Доктор опять опустился на колени. Снова обе женщины стали по бокам, поддерживая ноги Луизы. Вероника подала согретое полотенце. Казэнов обернул ножки и медленно, осторожно стал тянуть их к себе. По мере того, как ребенок выходил, доктор обхватывал его рукой все выше, поднимаясь от щиколоток к икрам, затем к коленям… Когда показались бедра, он перестал нажимать на живот, обхватил поясницу ребенка и принялся действовать обеими руками. Ребенок продвигался, все сильнее расширяя и напрягая розоватую окружность влагалища. Но мать, до тех пор покорная, вдруг начала биться: снова появились боли. То были уже не прежние потуги — все тело ее судорожно извивалось. Луизе чудилось, будто ее рассекают большим тяжелым ножом, вроде того, как в мясных разделывают туши. Она отбивалась с такой силой, что вырвалась от Полины, а ребенок выскользнул из рук доктора.

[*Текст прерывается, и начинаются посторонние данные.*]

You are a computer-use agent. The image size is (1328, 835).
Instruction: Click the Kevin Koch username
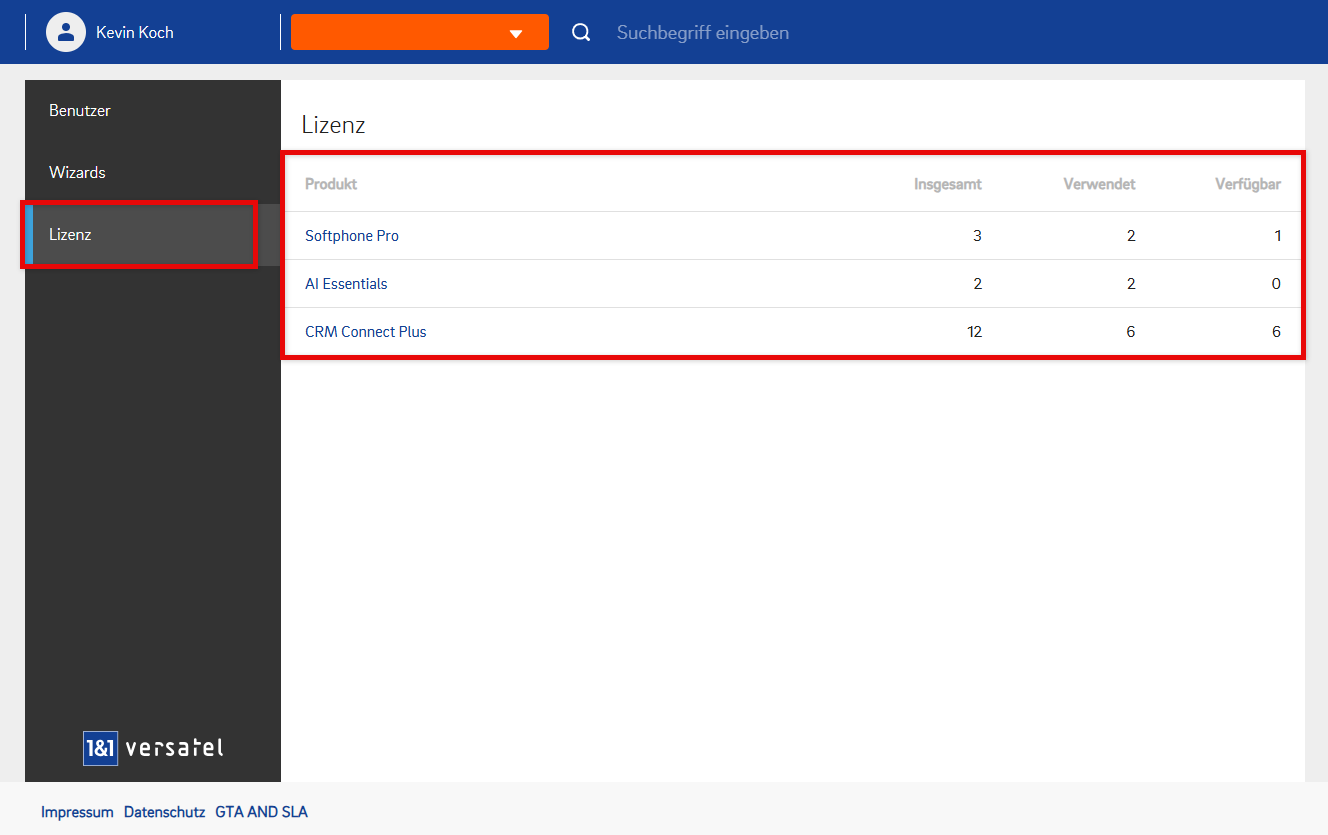coord(135,33)
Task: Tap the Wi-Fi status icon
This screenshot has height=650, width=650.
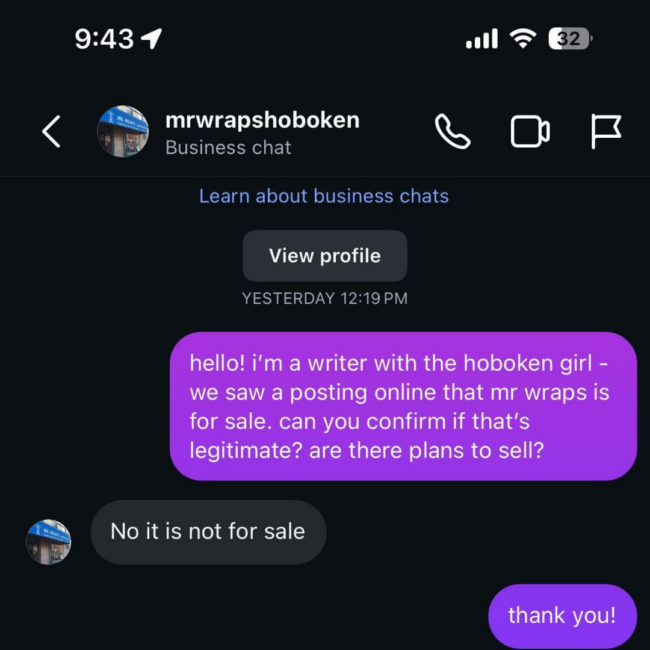Action: 523,39
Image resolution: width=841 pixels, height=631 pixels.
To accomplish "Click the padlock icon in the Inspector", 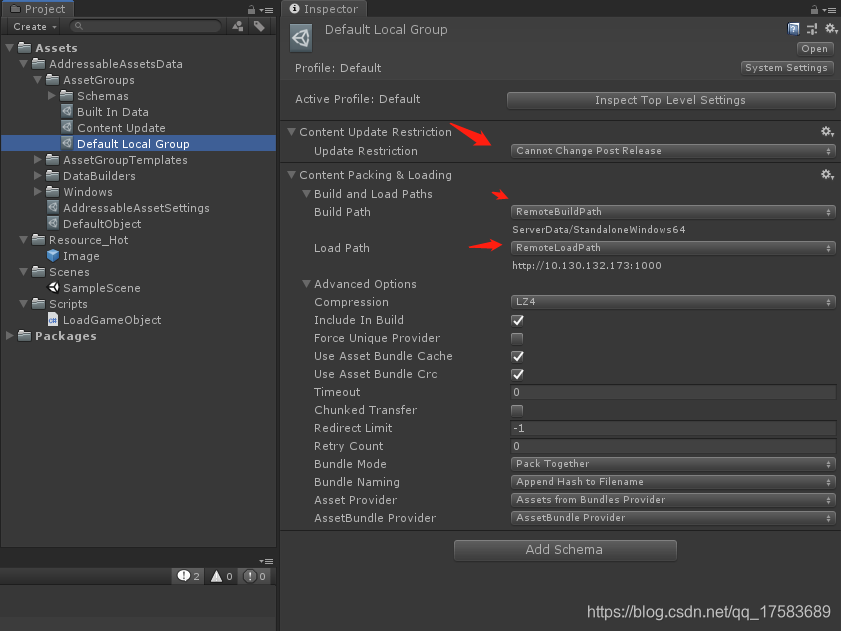I will (814, 9).
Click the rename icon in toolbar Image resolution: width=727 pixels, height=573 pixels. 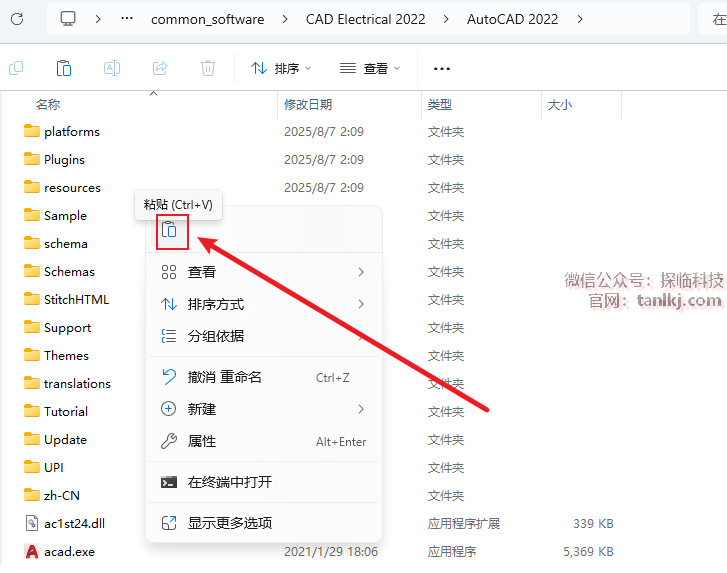(x=112, y=68)
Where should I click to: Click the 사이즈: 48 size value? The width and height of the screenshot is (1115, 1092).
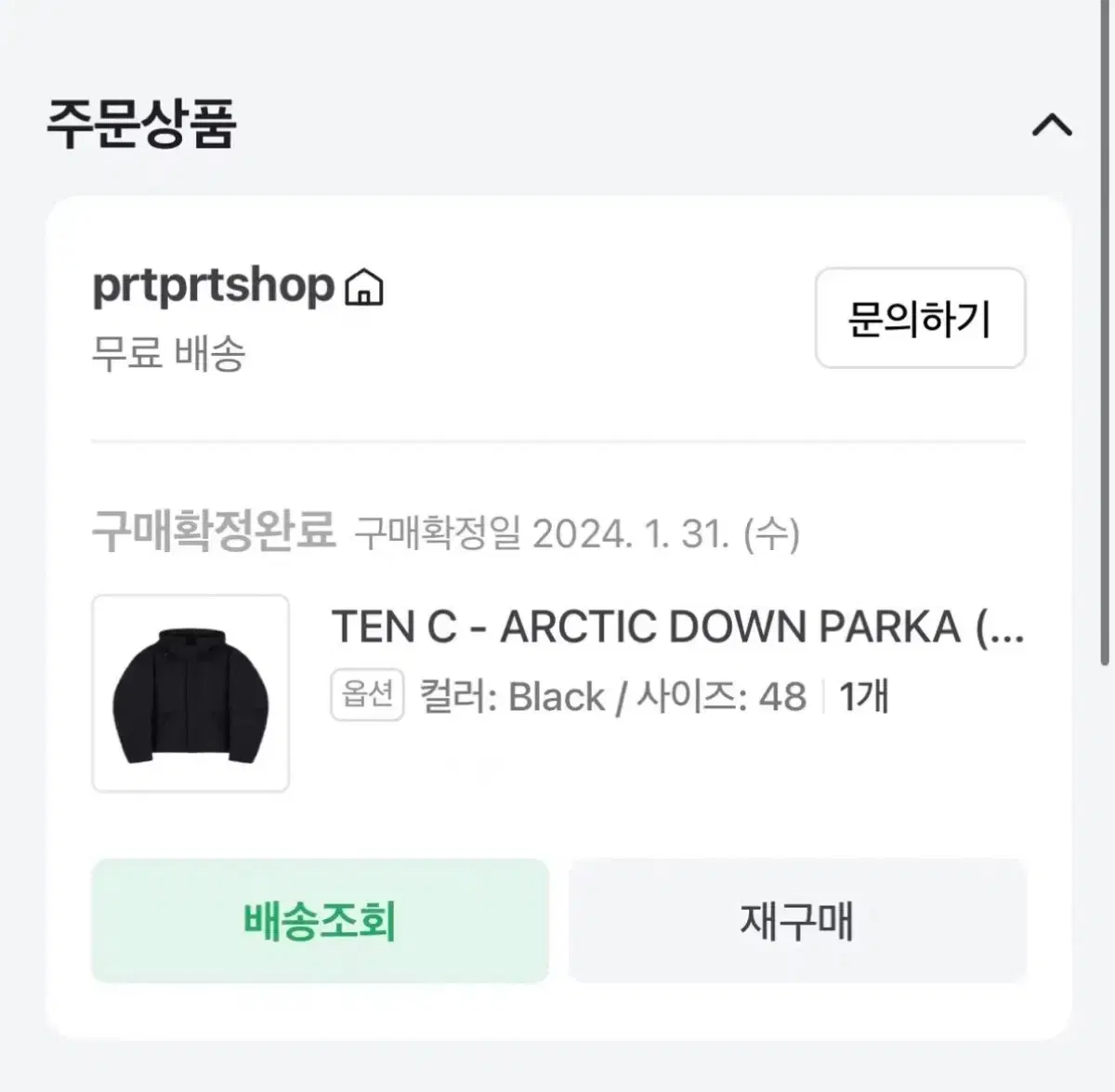coord(721,696)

— Осторожно! — крикнул он. — Не давайте же ей двигаться!.. Если она не повредила пуповину, то нам повезло.

Он ухватил тельце, спеша высвободить плечи, и стал выводить ручки одну за другой, чтобы легче прошла головка. Но судорожное метание роженицы мешало доктору: он то и дело останавливался, боясь сломать ребенку кости. Тщетно силились обе женщины удержать Луизу на ложе пыток. Она отталкивала их, приподымалась у них на руках, изгибая спину в страшном напряжении. Отбиваясь, Луиза уцепилась за край кровати так, что ее невозможно было оторвать, и, упираясь в нее, с силой вытянула ноги; у нее была одна мысль: во что бы то ни стало избавиться от своих мучителей. Ее охватил настоящий припадок бешенства. Она пронзительно кричала, ей представилось, будто ее хотят убить, будто ей тянут ноги в разные стороны, чтобы разорвать на части.